Scusi Plinio, le dispiace non essere là come nel ’99, tra i grandi elettori? «Sinceramente? No, sono contento di essere rimasto a casa». Scusi? «Davvero, stavolta avrei qualche difficoltà. Mettiamo che per ragion politica mi venga chiesto di votare un Napolitano... No, non ce la farei, avrei una crisi di coscienza, e sono uno disciplinato, un uomo di partito».
Sette anni fa Gianni Plinio partiva fiero alla conquista del Colle. Oggi osserva in tv. E non se ne dispiace. Perché i tempi sono diversi. Eppure allora, l’ordine di partito c’era stato. E Plinio ricorda proprio quell’avventura come una grande delusione. Non perché venne costretto a votare chi non voleva. «No, anzi, Ciampi l’ho votato trovandomi d’accordo, gliel’ho ricordato anche in occasione della sua visita a Genova e lui mi risposte: “Un grazie in ritardo” - osserva Plinio -. Il fatto è che, come tutti gli altri grandi elettori regionali ero partito con l’entusiasmo di chi doveva andare a fare una scelta importante».

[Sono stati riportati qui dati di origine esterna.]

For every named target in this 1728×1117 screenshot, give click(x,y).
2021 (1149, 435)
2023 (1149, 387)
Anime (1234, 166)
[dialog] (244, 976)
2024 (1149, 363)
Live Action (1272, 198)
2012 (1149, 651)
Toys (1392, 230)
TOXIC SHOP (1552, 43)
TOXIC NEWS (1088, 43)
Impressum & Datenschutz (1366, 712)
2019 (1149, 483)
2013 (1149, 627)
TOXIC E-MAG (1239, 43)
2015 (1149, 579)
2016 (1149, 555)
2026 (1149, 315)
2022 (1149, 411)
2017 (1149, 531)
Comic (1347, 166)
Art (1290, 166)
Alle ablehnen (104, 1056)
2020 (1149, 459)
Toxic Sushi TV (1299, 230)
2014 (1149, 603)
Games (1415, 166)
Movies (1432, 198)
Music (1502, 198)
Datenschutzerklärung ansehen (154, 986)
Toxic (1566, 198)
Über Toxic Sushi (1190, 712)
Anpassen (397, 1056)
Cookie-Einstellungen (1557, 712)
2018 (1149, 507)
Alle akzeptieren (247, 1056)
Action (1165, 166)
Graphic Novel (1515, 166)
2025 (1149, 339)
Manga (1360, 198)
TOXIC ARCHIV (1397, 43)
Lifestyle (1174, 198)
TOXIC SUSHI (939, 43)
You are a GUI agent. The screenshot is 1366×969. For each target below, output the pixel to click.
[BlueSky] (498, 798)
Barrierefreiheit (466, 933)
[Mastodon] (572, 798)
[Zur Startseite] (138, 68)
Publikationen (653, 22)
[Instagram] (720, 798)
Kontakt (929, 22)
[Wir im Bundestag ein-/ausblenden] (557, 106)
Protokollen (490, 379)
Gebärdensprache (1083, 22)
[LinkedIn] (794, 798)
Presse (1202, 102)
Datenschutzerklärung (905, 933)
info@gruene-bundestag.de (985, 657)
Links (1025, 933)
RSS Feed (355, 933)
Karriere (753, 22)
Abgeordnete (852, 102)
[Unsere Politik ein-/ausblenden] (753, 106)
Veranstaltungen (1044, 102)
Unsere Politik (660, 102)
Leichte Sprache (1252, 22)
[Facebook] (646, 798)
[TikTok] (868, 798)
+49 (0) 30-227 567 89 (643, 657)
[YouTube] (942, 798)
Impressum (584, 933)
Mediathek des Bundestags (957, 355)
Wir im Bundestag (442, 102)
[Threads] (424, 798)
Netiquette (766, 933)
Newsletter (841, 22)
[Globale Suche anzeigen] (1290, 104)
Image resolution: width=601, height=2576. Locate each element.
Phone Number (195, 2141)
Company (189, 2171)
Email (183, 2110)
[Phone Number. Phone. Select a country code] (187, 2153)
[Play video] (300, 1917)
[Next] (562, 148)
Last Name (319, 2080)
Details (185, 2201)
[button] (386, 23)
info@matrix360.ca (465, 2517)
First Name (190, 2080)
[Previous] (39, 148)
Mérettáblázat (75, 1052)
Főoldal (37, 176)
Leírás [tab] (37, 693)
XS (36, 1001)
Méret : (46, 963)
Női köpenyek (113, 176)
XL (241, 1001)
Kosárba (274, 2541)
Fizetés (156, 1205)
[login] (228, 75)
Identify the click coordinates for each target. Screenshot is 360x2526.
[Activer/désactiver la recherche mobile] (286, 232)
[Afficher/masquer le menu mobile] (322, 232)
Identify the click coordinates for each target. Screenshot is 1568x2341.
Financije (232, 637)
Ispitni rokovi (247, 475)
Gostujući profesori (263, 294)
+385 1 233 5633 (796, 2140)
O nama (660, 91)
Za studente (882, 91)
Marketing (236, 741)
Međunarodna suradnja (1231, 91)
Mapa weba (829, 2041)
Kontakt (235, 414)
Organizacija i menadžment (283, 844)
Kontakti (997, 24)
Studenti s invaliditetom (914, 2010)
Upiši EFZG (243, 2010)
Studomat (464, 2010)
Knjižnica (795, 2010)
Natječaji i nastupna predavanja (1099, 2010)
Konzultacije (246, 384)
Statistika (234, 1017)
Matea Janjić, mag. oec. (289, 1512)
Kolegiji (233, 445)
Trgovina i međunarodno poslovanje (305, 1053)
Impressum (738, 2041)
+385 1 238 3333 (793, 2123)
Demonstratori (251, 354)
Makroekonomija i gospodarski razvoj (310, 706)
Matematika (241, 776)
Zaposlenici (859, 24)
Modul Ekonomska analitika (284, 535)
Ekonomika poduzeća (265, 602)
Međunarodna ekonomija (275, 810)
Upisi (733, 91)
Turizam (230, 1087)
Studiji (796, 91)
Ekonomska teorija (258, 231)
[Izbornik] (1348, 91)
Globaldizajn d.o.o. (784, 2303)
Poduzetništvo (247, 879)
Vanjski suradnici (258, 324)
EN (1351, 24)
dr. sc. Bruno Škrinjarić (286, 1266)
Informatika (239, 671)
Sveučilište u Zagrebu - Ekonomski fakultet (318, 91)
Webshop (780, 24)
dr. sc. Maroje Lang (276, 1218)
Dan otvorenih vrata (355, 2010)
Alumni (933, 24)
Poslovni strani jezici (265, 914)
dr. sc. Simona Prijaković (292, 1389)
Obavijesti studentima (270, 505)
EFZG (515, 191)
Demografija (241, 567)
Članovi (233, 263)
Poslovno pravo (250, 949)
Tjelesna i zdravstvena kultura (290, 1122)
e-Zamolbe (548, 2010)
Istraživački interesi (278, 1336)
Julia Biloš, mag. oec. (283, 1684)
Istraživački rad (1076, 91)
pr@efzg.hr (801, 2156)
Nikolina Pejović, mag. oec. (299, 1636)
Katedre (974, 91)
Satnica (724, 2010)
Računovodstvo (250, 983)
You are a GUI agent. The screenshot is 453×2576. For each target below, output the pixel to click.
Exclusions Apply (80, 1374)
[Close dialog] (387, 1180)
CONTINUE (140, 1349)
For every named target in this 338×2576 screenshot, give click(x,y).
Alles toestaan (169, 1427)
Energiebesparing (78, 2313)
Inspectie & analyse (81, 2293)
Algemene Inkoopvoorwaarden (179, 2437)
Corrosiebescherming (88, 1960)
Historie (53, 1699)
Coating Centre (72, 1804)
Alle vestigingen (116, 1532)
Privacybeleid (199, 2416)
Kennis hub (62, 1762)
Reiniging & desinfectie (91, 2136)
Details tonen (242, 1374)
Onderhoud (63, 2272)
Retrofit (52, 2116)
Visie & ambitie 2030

E invece? «Siamo arrivati là, pensavamo tutti, maggioranza e opposizione, a quante votazioni ci sarebbero state, alle grandi strategie, ai patti. Invece niente, Ciampo eletto alla prima. Neppure il tempo di ambientarsi a Montecitorio - ricorda l’ex grande elettore -. Lo ammetto, anch’io ci sono rimasto un po’ male, il passare dall’esaltazione alla depressione è stato un sentimento trasversale. Avevamo tutti lo stesso istinto, lo stesso spiritello inconscio che ci faceva sperare di restare ancora un po’». Il metodo Ciampi sparigliò le carte. Tutti i partiti principali diedero l’ordine di votare per l’ex presidente del consiglio. «Eh sì, ricordo un altrio aneddoto - Gianni Plinio torna a sette anni fa -. Gianfranco Fini convocò tutti i delegati di An in una maxi-stanza di Montecitorio. all’ordine del giorno c’era un solo punto: individuazione del candidato. Tutti a pensare che ci saremmo confrontati sui nomi, ognuno avrebbe dato un parere. Fini invece disse: “Tra cinque minuti devo essere di là per dire che voteremo Ciampi”. Ecco, in quell’occasione chi credeva di essere un protagonista si sentì una pallina».